Le lendemain, après avoir quitté l’autoroute au niveau de Bosanska Gradiska, nous sommes arrivés à destination. Le bout de la route. J. nous attendait devant un café, sur la place de la petite ville. Il a rigolé en voyant la Golf pourrie et nos gueules noires de poussière. Bien sûr on a fait la tournée des amis et j’ai laissé J. raconter l’endroit à R. qui semblait vouloir tout savoir. Le soir on a fait la fête avec bière, musique et cevapcici. C’est vers minuit que R. a demandé si il y avait un casino dans le coin.

– Un casino ?

Oui, il voulait jouer. Il aimait jouer. Il avait besoin de jouer, là, tout de suite. Il n’y avait bien sûr pas de casino dans le secteur et je me suis dit qu’il nous emmerdait un peu. Mais, bon prince, J. a fini par lui indiquer un hôtel où il trouverait quelques machines à sous.
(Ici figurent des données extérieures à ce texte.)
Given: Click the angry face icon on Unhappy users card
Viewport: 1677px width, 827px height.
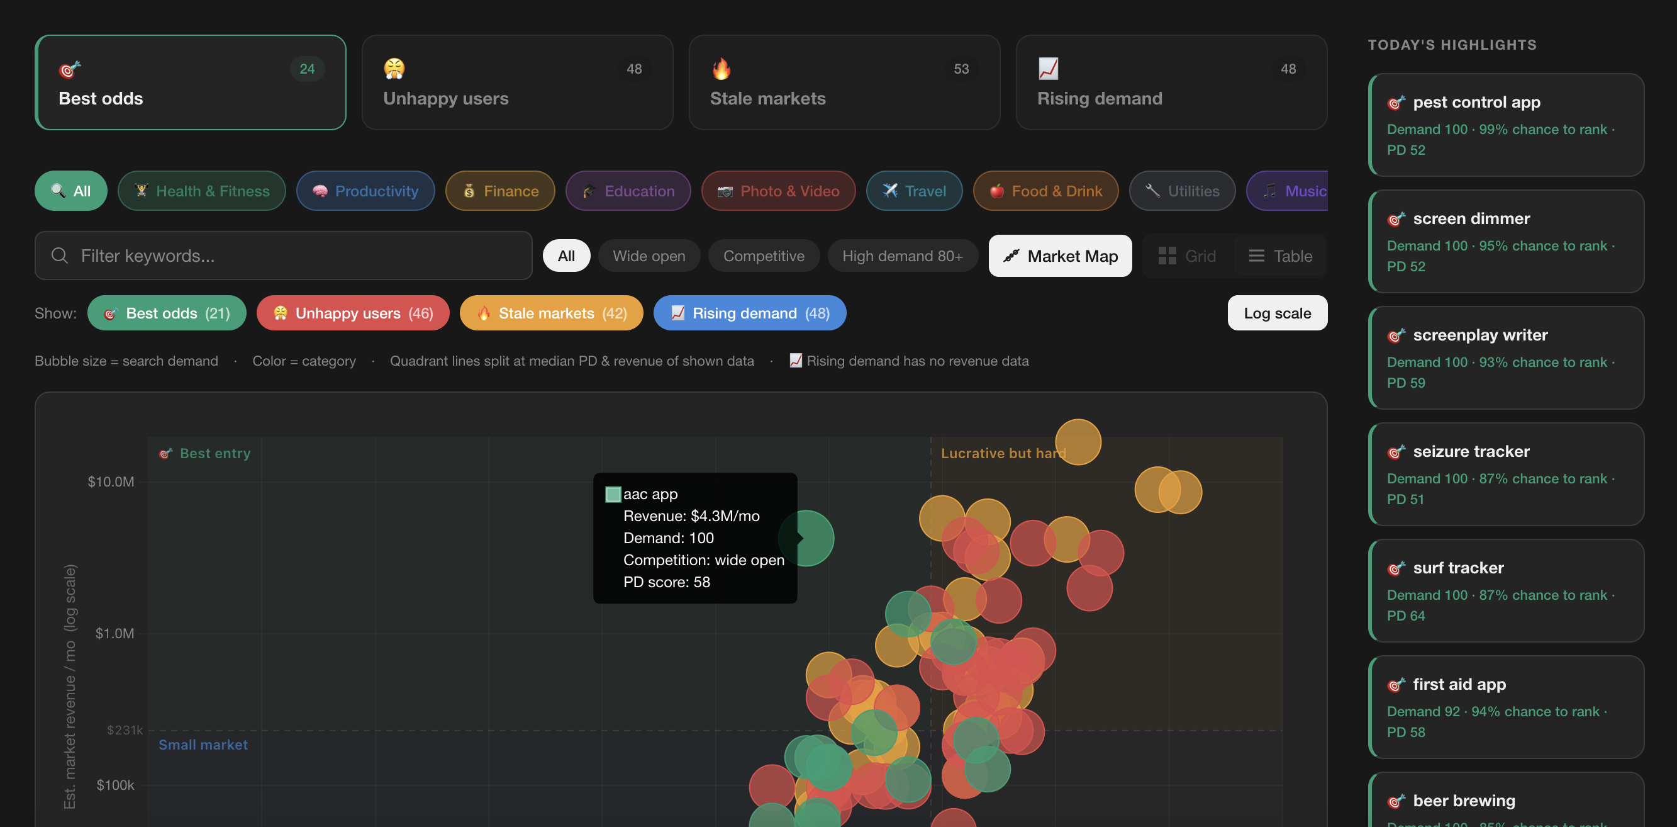Looking at the screenshot, I should (394, 69).
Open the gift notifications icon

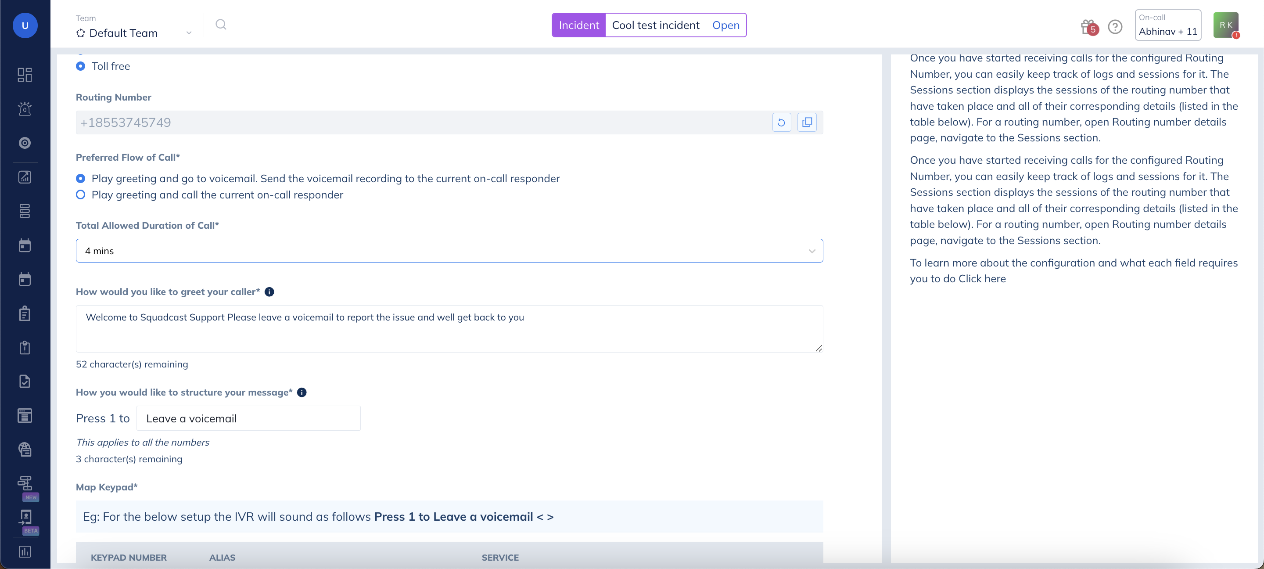pos(1087,27)
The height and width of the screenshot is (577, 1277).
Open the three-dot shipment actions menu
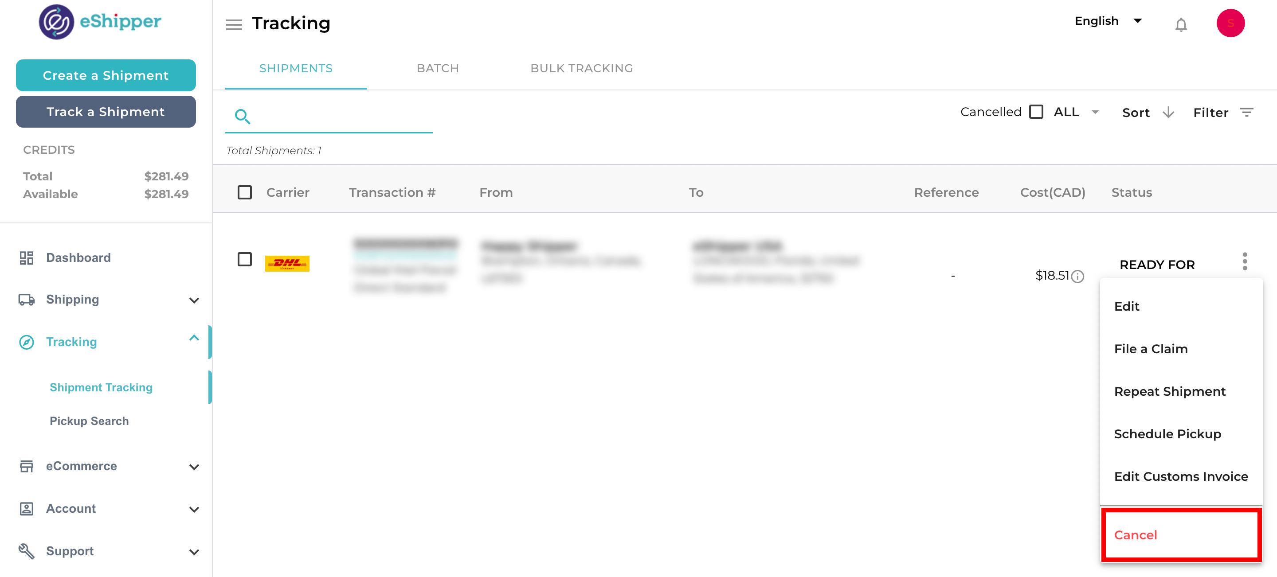[x=1244, y=261]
On a retrouvé R. le lendemain matin, alors qu’après une nuit de sommeil lourd chez J., nous sirotions un café sur la terrasse. Il est descendu d’un taxi et s’est pointé, le teint pas frais. Il avait gagné une centaine d’euros et il était content. J’ai pensé à Hors d’atteinte d’Emmanuel Carrère, mais je n’ai rien dit. D’ailleurs personne n’a évoqué cet épisode. La matinée est passée rapidement à ne rien faire. J’ai vaguement pensé à quelques collègues restés à Paris, mais sans plus. F. avait fini par se débarrasser de son imper et il en était à son deuxième paquet de clopes. A ce moment, je pense qu’il était heureux.

En fin d’après-midi, il a fallu repartir. C’était juste un aller-retour au cœur des Balkans. Comme un shoot.

Après cinq heures de route, nous nous sommes arrêtés pour dormir chez des amis. Dans la ville en question il y avait un casino, un vrai. R. le savait et il nous a faussé compagnie au milieu de la nuit. Cette fois encore, il nous a rejoint au petit matin. F. avait déjà pris place à l’arrière de la Golf et, au volant, je faisais mine d’attendre patiemment. R. s’est affalé sans un mot dans le siège passager et j’ai mis le contact. Il s’est endormi assez rapidement, comme F. d’ailleurs. J’étais à nouveau seul avec la route, heureux d’avoir retrouvé pour quelques heures des collines, des bruits, des odeurs. Le grincement des roues des vieux tramways, l’appel des muezzins en haut des minarets, le miel des baklavas qui colle aux doigts.